When the original Nintendo Entertainment System came out, way back in the 1980s, there were fewer bigger names around than The Legend of Zelda. In many ways one of the first open world games, the tale of brave warrior Link roaming a series of dungeons and connecting fields to defeat the evil wizard Ganon and rescue Princess Zelda were widely known and widely loved. But this beloved relic from the past holds a chunk of the future in it thanks to a recently released recasting of The Legend of Zelda specifically for the Oculus Rift, putting this classic title in a whole new perspective, and showing us just how strong this new platform can be.

By any standard save that of its own era, the graphics on The Legend of Zelda are poor. It's all eight-bit, sprites, limited colors, so on and so forth. No one would mistake this for Skyrim by any stretch. But when combined with the Oculus Rift, something notable happens: the graphics stop becoming a handicap and start becoming a serious asset. The sprites are given a vertical aspect in the conversion process, and now, thanks to that, it's impossible to see large portions of the map. You can only see what Link might have seen, so you don't see around corners. What would have easily been seen running around at, say, the bottom of the screen is now not visible from your position. You would have to approach the nearest intersection and turn to face the bottom of the screen in order to find whatever monster would have been previously seen.

The effect as a whole looks a lot like Minecraft, though with Octoroks and Tektites rather than Creepers and Endermen. But what this really shows is the kind of power that Oculus Rift can bring to the table. While The Legend of Zelda will always have nostalgia value for its players, it would likely pale in comparison to the games of the era. But now, thanks to the Oculus Rift, the game takes on a whole new life; just check out some of the video floating around YouTube. And yes, there was video of this floating around YouTube. It may sound crazy, but I can assure you it exists, at least as of this writing. I watched it myself, and man, it's something else. Video on this has been out for some time, but the value this yields in terms of gaming's future can be safely considered anytime.

If this is what can be done for a game that's nearly 30 years old, then what could be done for last generation's games? What can be done for this generation's games? Are we looking at what may well be the best way ever to bring games forward, and allow the old titles to shine again in the same way that the new ones are shining? Have we just effectively tripled or more the stock of games that are still worth playing?
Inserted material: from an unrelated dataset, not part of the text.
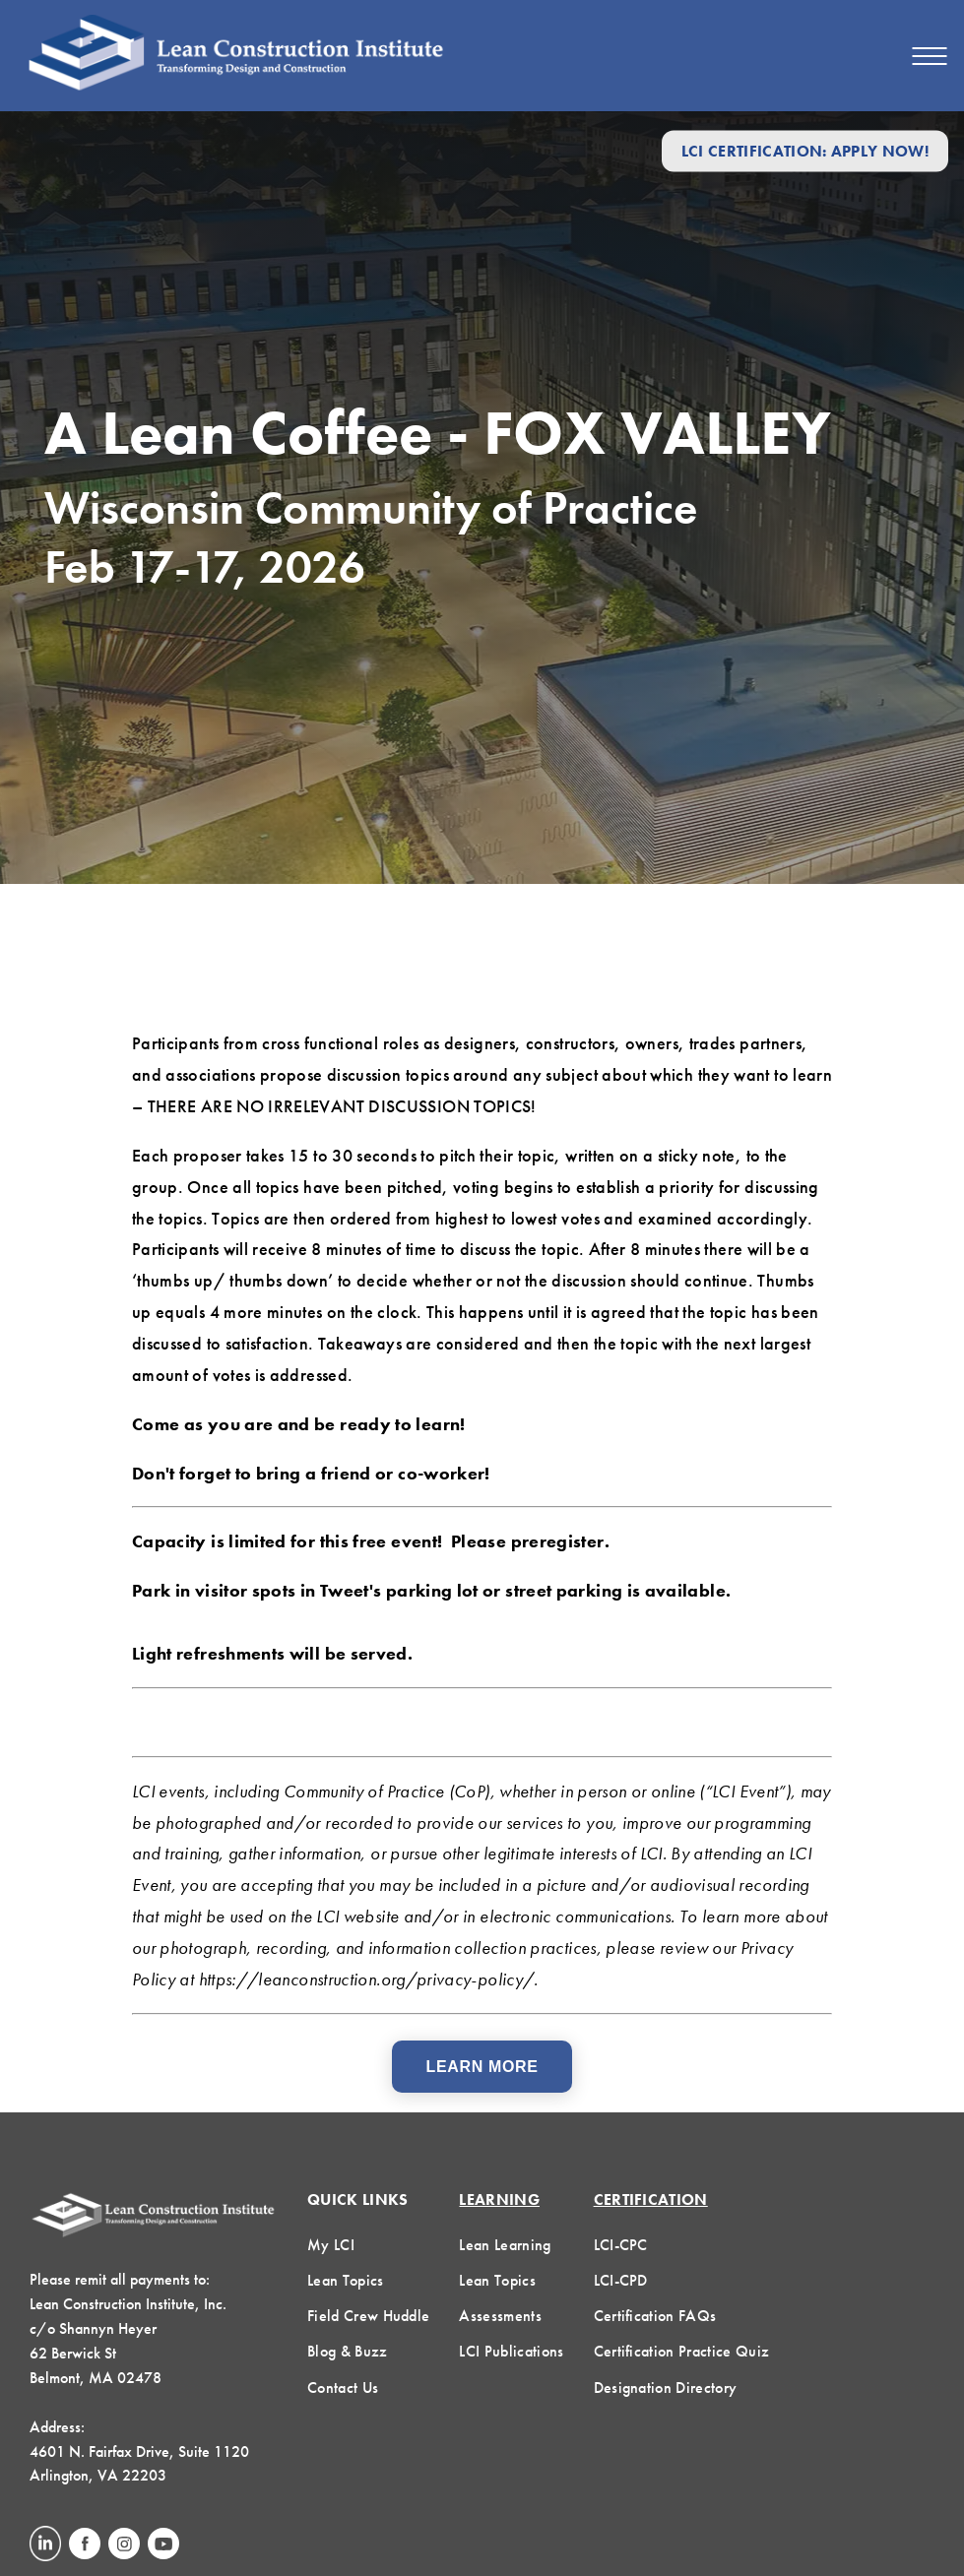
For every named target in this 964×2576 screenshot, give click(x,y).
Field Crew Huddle (368, 2315)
It will be interesting, over the course of the next few months into several years, to consider just what the impact of the Oculus Rift on gaming will be, and to actually see what it can do right before our eyes. We all know that this has a variety of different possible impacts on everything from education to travel and beyond, but it might well be that its purpose as originally intended, as a gaming peripheral, may well prove to bring the effects that are the widest felt.